Suis-je en train de dire que nos secrets les plus cachés devraient soudainement être affichés sur tous les réseaux sociaux ? Non ! Mais pour ceux qui font partie de notre cercle d'amis intimes, nous devrions toujours repousser les limites de ce qu'on sait de chacun d'entre nous. Nous devrions avoir la capacité de nous pardonner de telle façon que les chaînes de la honte se brisent et cessent de nous ligoter.

Vous vous dites peut-être : "Les gens qui m'entourent ne sont pas dignes de confiance. Ils l'utiliseront pour me blesser, me juger, me condamner et/ou me couvrir de honte encore plus". Si c'est VRAIMENT le cas et que c'est fondé sur un cas avéré, et non sur une supposition ancrée dans la peur, alors, dans votre manque d'estime de vous-même, vous avez choisi l'amour que vous pensiez mériter. Les relations ne sont pas le fruit du hasard. Elles sont un choix. L'amour que vous croyez mériter se manifeste dans le choix des personnes que vous faites entrer dans votre sphère d'influence personnelle. Des amitiés dangereuses et destructrices sont un signe que vous devez immédiatement réévaluer vos croyances sur vous-même, ce que vous méritez, et opérer un changement de cap important dans vos relations.

Si, après avoir évalué vos relations, vous découvrez que votre appréhension n'est pas vraiment justifiée, vous pouvez en conclure que c'est la peur qui vous tenait dans la dissimulation et qu'il est temps de l'affronter en vous ouvrant de manière vulnérable à quelqu'un de votre sphère intime pour expliquer ce qui vous a pris au piège.

Lorsqu'il s'agit de mes clients, une des premières tâches que je leur confie est de créer une bonne communauté. Je définirais brièvement cette communauté comme le fait d'être en relation avec des personnes avec lesquelles nous recherchons délibérément à construire une amitié saine, honnête et ouverte, où se développe une vulnérabilité mutuelle. S'ils en sont dépourvus, je leur demande d'écrire et de définir à quoi ressemblerait un ami idéal et sain sur le plan émotionnel. Si vous n'arrivez pas à définir ce que vous voulez, vous êtes voué à être ballotté par la vie et les relations, répétant les mauvaises décisions de votre passé.

Au début de cet article, j'ai décrit un enfant enfermé dans une pièce qui, s'il était un "vrai" être humain, serait certainement considéré comme maltraité par les services sociaux qui le trouveraient dans cet état. Cet enfant est notre cœur. Les parties de lui que nous tenons dissimulées sont une déclaration à l'enfant qu'il n'est pas aimable.
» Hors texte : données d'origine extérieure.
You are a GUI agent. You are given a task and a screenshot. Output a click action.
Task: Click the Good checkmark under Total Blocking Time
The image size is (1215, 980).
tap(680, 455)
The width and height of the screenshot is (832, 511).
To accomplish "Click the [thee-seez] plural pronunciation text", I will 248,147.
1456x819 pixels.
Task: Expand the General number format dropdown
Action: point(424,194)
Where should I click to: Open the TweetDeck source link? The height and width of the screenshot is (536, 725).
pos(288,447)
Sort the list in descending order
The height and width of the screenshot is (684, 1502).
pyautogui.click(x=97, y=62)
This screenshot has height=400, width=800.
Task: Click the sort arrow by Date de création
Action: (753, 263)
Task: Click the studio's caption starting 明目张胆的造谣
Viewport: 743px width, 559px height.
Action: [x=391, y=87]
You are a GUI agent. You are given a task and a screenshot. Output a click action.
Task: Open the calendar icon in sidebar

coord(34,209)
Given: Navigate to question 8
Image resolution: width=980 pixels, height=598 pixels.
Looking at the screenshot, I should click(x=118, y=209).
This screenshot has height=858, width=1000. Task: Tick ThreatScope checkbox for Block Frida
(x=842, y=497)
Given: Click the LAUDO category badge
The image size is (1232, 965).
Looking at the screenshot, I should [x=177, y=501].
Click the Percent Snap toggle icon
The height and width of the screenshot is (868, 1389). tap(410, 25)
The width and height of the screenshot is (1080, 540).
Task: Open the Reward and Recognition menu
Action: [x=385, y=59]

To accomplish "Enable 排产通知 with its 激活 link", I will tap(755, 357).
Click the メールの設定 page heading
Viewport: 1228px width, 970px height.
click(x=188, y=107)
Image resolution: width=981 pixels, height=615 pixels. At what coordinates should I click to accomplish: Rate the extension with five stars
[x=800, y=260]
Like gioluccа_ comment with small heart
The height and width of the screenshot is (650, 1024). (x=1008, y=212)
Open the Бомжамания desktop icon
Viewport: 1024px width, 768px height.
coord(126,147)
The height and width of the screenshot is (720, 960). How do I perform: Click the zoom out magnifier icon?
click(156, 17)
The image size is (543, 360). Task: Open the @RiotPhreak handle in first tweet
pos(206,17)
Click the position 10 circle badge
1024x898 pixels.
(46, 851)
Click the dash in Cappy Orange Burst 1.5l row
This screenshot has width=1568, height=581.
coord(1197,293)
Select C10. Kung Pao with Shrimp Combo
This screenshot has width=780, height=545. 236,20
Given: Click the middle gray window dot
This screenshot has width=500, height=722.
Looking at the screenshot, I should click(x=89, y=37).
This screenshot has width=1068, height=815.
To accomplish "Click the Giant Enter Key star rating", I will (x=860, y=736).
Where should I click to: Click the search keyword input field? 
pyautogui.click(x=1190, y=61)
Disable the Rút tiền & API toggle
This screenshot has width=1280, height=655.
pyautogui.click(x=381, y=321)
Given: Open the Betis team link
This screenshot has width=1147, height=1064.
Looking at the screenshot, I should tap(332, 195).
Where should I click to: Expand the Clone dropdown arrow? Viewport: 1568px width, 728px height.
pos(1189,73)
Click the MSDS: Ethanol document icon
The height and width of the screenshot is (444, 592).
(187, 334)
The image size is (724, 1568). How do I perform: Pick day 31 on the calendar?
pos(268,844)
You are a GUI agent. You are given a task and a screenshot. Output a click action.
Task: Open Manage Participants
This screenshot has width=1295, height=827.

Ce qui nourrit cet enfant, c'est l'acceptation. Sans acceptation de soi, l'enfant est affamé et ne se développe jamais complètement, par manque des nutriments nécessaires.

Pendant des années, j'ai gardé au fond de moi des zones de mon cœur cachées, à l'instar de celles de Mark. Je vivais dans un état de tourment dû aux sentiments de rejet, d'abandon et de haine de soi. J'ai pris certaines décisions dans la vie justement pour essayer de prouver que j'avais une quelconque valeur. J'étais amer, rancunier et haineux envers les autres. J'étais terrorisé par la peur; peur de l'échec, du rejet, de la douleur et de l'incompréhension, pour n'en citer que quelques-unes. Mes rêves pour le futur et mes décisions de vie étaient tous freinés et limités à cause de mes secrets et de la peur qu'ils alimentaient en moi.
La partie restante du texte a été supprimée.